» **Task instructions**: Could you return each line of the material that has "blue" in it?

#####

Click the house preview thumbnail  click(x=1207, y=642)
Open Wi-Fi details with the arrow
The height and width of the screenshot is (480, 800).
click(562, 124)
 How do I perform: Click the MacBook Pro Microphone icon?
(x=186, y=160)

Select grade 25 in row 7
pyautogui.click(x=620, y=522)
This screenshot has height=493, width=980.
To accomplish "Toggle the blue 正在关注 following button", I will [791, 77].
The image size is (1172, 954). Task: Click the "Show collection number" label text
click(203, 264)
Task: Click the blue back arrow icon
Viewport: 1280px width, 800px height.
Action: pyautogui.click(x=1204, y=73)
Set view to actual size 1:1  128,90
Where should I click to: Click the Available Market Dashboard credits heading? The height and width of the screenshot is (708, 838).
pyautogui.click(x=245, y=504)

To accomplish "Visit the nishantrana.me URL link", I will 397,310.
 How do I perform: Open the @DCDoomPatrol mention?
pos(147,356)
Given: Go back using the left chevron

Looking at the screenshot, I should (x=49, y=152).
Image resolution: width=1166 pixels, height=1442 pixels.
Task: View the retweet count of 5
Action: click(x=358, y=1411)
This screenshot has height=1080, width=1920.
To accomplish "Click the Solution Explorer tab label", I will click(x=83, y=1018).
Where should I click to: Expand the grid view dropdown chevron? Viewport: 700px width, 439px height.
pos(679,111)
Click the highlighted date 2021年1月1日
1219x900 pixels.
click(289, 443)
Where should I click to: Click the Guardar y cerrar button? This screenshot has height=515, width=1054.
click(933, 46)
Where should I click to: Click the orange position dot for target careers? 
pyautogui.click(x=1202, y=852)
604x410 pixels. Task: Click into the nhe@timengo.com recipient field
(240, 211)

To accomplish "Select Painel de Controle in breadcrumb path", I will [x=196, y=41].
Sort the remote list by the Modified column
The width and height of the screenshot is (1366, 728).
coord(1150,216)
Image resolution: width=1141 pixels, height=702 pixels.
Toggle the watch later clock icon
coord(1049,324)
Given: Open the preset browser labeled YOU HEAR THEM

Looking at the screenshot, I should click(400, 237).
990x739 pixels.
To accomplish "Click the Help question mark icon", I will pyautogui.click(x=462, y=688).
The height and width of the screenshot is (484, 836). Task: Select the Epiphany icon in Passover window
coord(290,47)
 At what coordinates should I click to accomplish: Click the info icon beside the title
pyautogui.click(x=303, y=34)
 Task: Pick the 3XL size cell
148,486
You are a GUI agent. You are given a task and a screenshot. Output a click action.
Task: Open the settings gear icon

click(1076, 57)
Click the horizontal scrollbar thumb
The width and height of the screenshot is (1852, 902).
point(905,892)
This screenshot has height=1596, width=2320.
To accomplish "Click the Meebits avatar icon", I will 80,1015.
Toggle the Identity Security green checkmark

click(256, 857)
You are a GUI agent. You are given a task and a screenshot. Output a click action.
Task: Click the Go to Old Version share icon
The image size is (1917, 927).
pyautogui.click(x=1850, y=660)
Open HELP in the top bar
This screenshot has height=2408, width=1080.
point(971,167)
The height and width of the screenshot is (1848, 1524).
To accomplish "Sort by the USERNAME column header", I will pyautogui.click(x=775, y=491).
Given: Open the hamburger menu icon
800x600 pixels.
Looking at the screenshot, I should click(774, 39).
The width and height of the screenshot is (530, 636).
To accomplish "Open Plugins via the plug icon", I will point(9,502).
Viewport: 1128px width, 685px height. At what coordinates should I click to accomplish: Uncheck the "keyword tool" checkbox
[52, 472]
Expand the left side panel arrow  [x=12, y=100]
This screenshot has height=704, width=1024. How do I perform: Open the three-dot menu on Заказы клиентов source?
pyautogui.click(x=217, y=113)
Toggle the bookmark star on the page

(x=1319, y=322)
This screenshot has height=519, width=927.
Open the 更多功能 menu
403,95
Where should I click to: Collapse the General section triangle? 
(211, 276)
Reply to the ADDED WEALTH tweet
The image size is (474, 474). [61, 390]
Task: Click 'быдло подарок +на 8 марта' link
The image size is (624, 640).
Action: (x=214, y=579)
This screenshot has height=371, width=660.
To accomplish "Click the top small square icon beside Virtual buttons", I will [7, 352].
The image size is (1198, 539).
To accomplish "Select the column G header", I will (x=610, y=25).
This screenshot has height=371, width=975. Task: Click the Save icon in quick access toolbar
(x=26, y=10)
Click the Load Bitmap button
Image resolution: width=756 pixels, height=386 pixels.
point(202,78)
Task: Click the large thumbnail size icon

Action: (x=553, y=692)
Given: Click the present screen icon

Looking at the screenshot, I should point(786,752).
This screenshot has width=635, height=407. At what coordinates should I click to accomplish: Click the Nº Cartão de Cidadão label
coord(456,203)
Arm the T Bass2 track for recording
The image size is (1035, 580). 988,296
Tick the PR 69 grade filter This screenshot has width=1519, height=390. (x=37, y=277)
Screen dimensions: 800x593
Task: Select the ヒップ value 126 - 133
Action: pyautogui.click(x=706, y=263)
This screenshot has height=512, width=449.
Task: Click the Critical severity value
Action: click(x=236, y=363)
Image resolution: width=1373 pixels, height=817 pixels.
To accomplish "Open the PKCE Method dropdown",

#####

» **Result for this task**:
To accomplish "Toggle the blue 正在关注 following button", I will [791, 77].
Task: Click the blue back arrow icon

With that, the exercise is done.